Write With Me! Study Hall, January 11, 2015: Bowie, Bad Luck, and Binges

In 1993, Bowie said, “One puts oneself through such psy­chological damage in trying to avoid the threat of insanity. You start to approach the very thing you’re scared of.… There were too many suicides [in my family] for my liking.… As long as I could put those psychological excesses into my music and into my work, I could always be throwing it off.”

From a Rolling Stone article by Mikal Gilmore, July, 2012



http://www.telegraph.co.uk
Writing often strips us down, revealing our flaws, our neuroses, our tragedies. We all face a moment with each stroke of the pen, when the possibility exists to push deeper, to open the wounds, to explore the dark places. How much of our own angst to share through our work is truly a very personal decision. The wonderful thing about writing is that we can tell a bit, a chunk, the whole truth in the voices of our characters.

In Eve’s Garden, the secondary character of Tally, Eve’s aunt, was my way to explore the ways that family allows us sometimes to get away with minor deceits and manipulations, and the frothy self-interest some women get away with. Tally is loved precisely because she never goes too far, and at the same time generally is exactly as conniving and selfish as most of us would like to be. But she could never be the central character because she will never change enough to interest us; she doesn’t want to.

Eve’s mother, Maisie, on the other hand, meets every challenge, every anguish, every hostility, with clear-eyed courage. Tally can only be her charming, self-centered self because Maisie keeps her safe. They both know this; Tally responds by being devoted and obedient only to her protective sister, and Maisie responds with a fond, detached love for her silly youngest sister.

I’m now trying to write a short story about a young woman at the exact moment she decides to leave her family behind because they weigh her down and she knows they do not want to be saved from their sad, comfortable rut.

In writing our stories, we must explore not only our main characters, but the ties that bind them to secondary characters who reveal their underpinnings, their origins. We can explore the main character’s boundaries by showing who they chose not to become.

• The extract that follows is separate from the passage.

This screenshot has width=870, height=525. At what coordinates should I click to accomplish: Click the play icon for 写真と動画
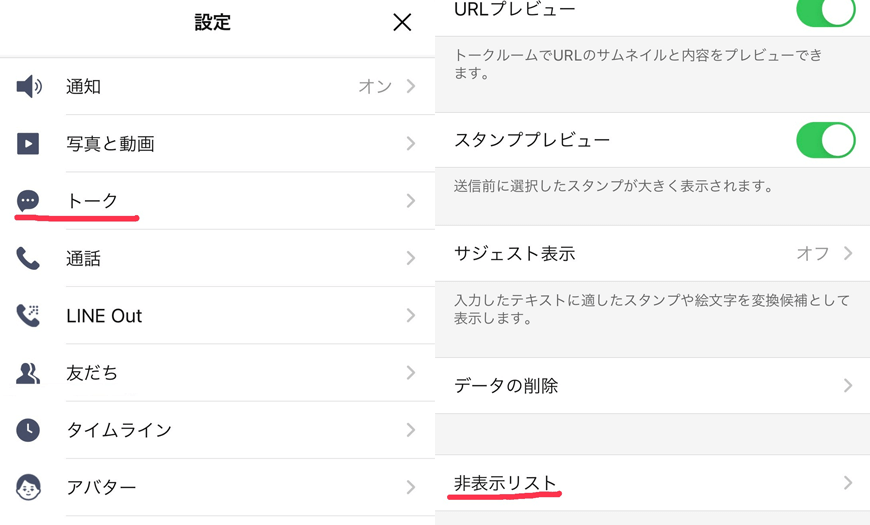(28, 144)
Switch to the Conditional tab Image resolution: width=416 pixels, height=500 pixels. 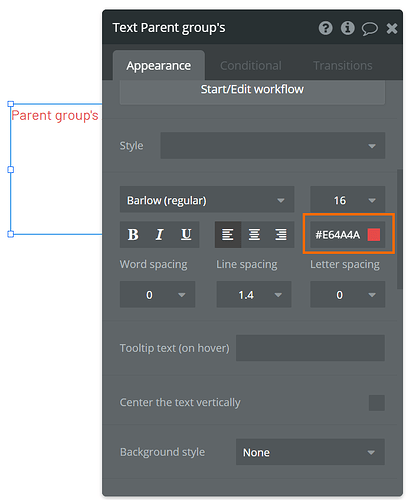click(251, 66)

There are so many wonderful images of David Bowie floating in the webisphere today, as well as a few reports of sexual abuses that were never tried or proved. Those reports give me pause, because I tend to believe women who risk public censure to report the abuses of famous men. However, Mr. Bowie has admitted his past includes incidents that shamed him later, some of which he could barely remember. Rule breakers like Mr. Bowie often go too far and hurt others. I am sorry for the women who will never have closure, while noting that they also never brought charges against him, making closure impossible. I wish some had not chosen the week of his death, when he could not answer to anyone, to add their dark notes to the worldwide praise for his talent and his admirable conduct in his later years. The images that I prefer of that extraordinary star are the ones that show us the stripped-down face of a man who met his demons and bested them.

Like Tally, David Bowie knew his own imperfections. Unlike Tally, he may sometimes have gone too far. Where the line is drawn tells us everything about character.

What depths are you exploring with your characters today?